EXTRAIT DU TEXTE
::::::::
Après cet échec, l'ennemi crut de meilleur compte de faire une tentative sur notre poste de la ligne de l'étang de Parroy. Ce poste en effet avancé de plus d'un kilomètre de notre ligne de résistance, se trouve un peu en l'air et est tenu par un peloton. Débouchant de Parroy, l'ennemi prononce une attaque le 17 avril et arrive jusqu'à nos réseaux. Mais nos feux de mousqueterie et de mitrailleuses ainsi qu'un tir d'artillerie extrêmement précis, réglé de la tranchée elle-même, lui interdisent de pousser plus loin et sa tentative échoue. Quelques jours après, le régiment glisse légèrement vers la droite de façon à avoir tous ses éléments en Forêt de Parroy. Au mois de mai, il est relevé par le 299e et vient au repos dans la région Jolivet-Chanteheux. Le séjour y est agréable ; les bords ensoleillés de la Vezouze délassent les hommes de leur long hiver en forêt. Le colonel profite du repos pour emmener le régiment faire un pieux pèlerinage à Gerbeviller, pour rendre hommage aux premiers morts du 230e. Une prise d'armes solennelle a lieu au cours de laquelle sont remises les premières croix de guerre.
::::::::
RELEVÉ DES LIGNES
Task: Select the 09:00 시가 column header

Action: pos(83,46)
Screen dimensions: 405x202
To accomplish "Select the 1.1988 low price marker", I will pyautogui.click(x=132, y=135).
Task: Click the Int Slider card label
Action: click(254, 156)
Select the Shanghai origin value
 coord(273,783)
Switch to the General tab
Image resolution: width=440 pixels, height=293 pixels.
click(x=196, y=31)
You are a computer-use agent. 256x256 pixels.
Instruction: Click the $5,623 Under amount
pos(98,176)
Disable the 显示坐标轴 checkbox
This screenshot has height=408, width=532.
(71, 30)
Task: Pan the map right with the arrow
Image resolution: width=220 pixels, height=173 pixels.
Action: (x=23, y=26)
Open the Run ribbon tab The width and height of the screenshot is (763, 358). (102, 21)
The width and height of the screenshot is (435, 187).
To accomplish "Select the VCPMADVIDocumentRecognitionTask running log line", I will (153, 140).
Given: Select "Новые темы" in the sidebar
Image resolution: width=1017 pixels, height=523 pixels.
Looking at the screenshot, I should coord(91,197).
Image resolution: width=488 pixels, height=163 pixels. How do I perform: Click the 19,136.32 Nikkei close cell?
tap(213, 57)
::::::::
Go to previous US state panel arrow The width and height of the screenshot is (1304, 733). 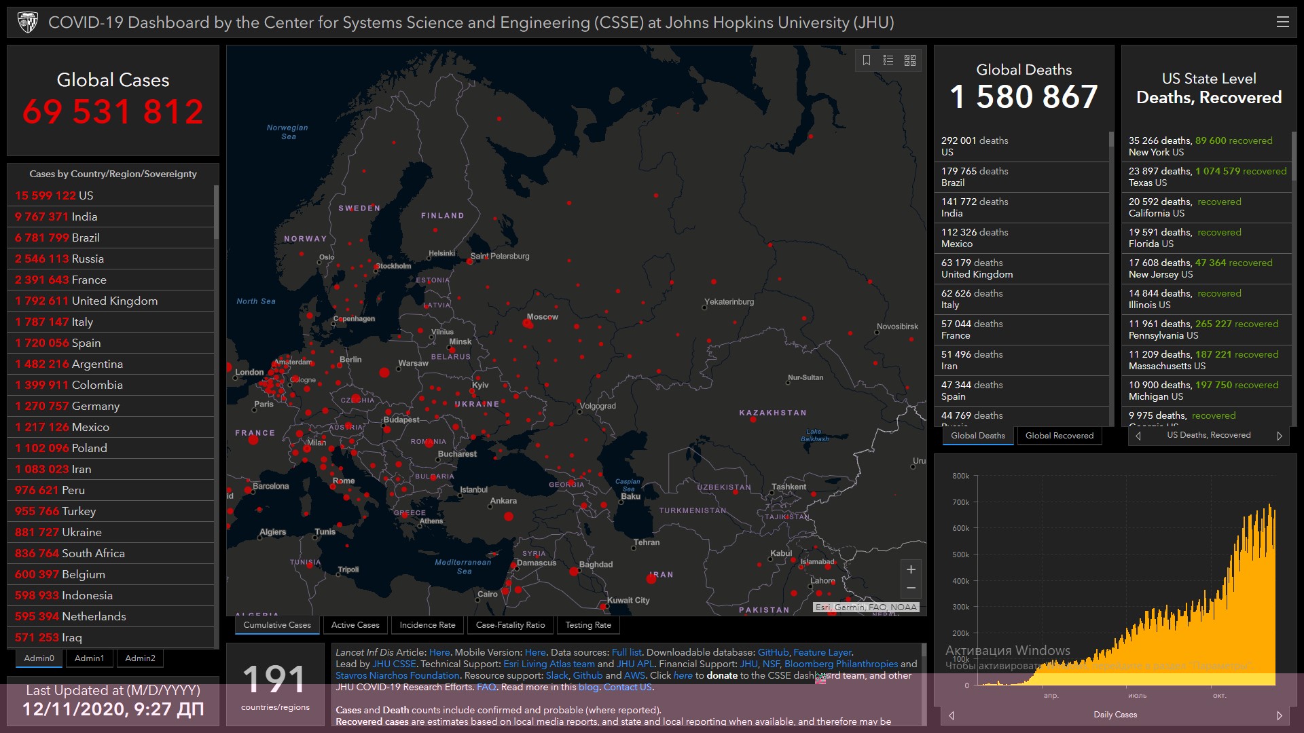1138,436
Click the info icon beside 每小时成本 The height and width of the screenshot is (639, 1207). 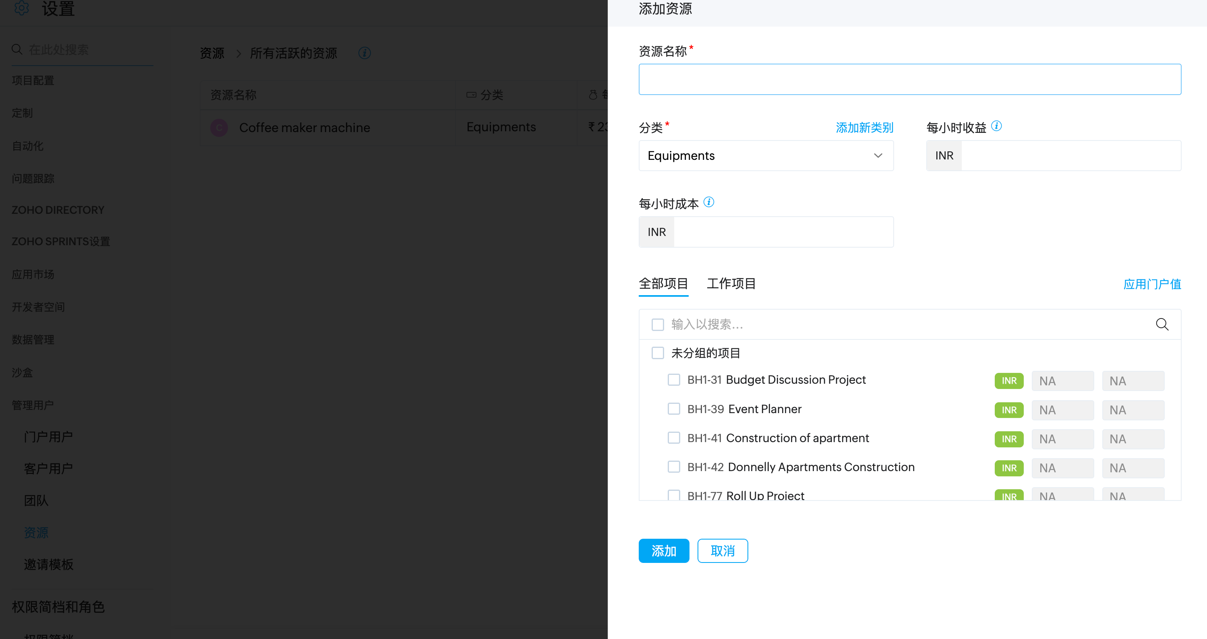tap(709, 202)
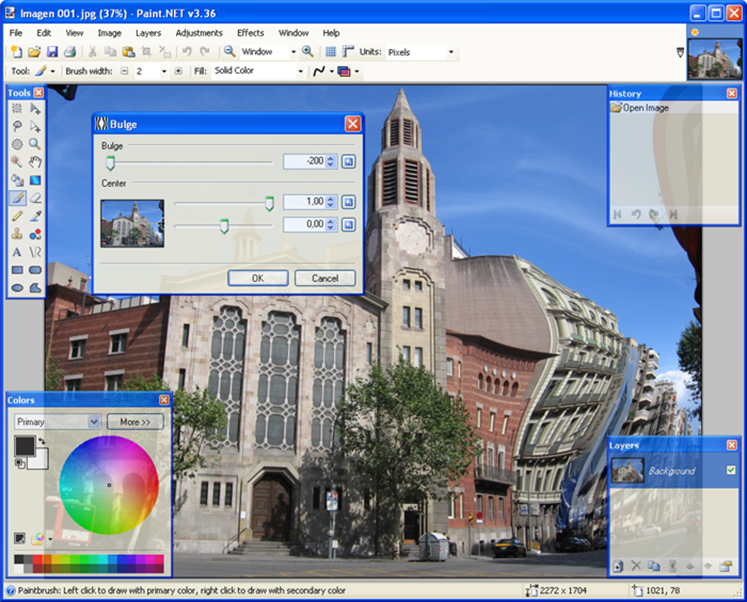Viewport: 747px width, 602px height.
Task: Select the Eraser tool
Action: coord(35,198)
::::::::
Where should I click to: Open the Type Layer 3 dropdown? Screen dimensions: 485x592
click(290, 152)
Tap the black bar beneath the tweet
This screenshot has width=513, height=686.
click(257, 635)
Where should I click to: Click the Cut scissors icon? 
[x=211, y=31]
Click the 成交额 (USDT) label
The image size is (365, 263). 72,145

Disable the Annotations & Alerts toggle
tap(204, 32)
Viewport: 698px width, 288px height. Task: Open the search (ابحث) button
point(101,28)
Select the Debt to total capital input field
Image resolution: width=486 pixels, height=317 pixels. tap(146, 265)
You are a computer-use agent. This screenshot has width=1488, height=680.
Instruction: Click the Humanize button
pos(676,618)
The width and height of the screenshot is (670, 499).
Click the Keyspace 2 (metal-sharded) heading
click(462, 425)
::::::::
CONSIGNE A
Dans le récit de guerre sur la forêt de Parroy, quel régiment relève le régiment au mois de mai ?
CONSIGNE B
Écrivez la suite du récit de guerre sur la forêt de Parroy, en reprenant après sa dernière phrase.

RÉSULTAT A
Le 299e.

RÉSULTAT B
Reillon-Leintrey.

Au bout d'un mois de séjour dans cette région, la VIe bataillon est détaché pour aider aux organisations du secteur d'Emberménil, tenu par le 50e bataillon de chasseurs à pied. Il aide cette unité à rétablir ses positions violemment attaquées pendant la nuit du 18 au 19 juin.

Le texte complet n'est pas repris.